A avó, com quem vivia, chegou a trancá-lo em casa para evitar as fugas, mas nada era suficiente.  A violência das ruas revoltou tanto quanto a de casa, quando pela hiperatividade ele não conseguia focar a atenção em nada. “A Polícia cansou de me pegar e dar surra. Eles diziam que iam me levar para o mato e matar se eu ficasse de rolê” conta. Com desenvoltura na fala pela visível inteligência que detém, utilizada tantas outras vezes para sair de enrascadas nas ruas e pagar os traficantes com quem fazia vendas para sustentar o vício, atuava como “vapor”, nome dado aos pequenos que ficam nas ruas repassando o tóxico.
Feridas nos pés denunciam a situação de desgaste físico do menino, com dificuldade de cicatrizar as feridas em função da sujeira constante. “Quero sair dessa vida”, diz, com alguma esperança.


Outros casos


O caso de Rafael não é isolado. A presidente da Comunidade Terapêutica Transforme, Claudia Brito, relata a história de um menino nas mesmas condições de Rafael que acabou de maneira muito pior. “Uma hora eles acabam devendo a algum traficante e não conseguem mais pagar, aí a morte fica inevitável. Um dos que passaram pela comunidade tinha perfil muito parecido com o dele. Tentamos de tudo e a mãe acompanhou até quando pode”, conta.
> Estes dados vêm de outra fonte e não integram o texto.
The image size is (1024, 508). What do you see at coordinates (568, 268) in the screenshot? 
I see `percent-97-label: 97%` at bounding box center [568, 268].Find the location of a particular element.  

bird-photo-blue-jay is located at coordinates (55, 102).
Um dia, o menino teria arrumado uma dívida que não conseguiu pagar. “Traficantes deram-lhe cinco facadas. Ele sobreviveu. Não satisfeitos, o encontraram novamente, amarraram a mãe e o irmão para assistir. Tocaram fogo nele. Mas o garoto não morreu. Depois de tanta desgraça, ele foi internado com 70% do corpo queimado. Sobreviveu, mas vive totalmente deformado, com seríssimas dificuldades”, relata.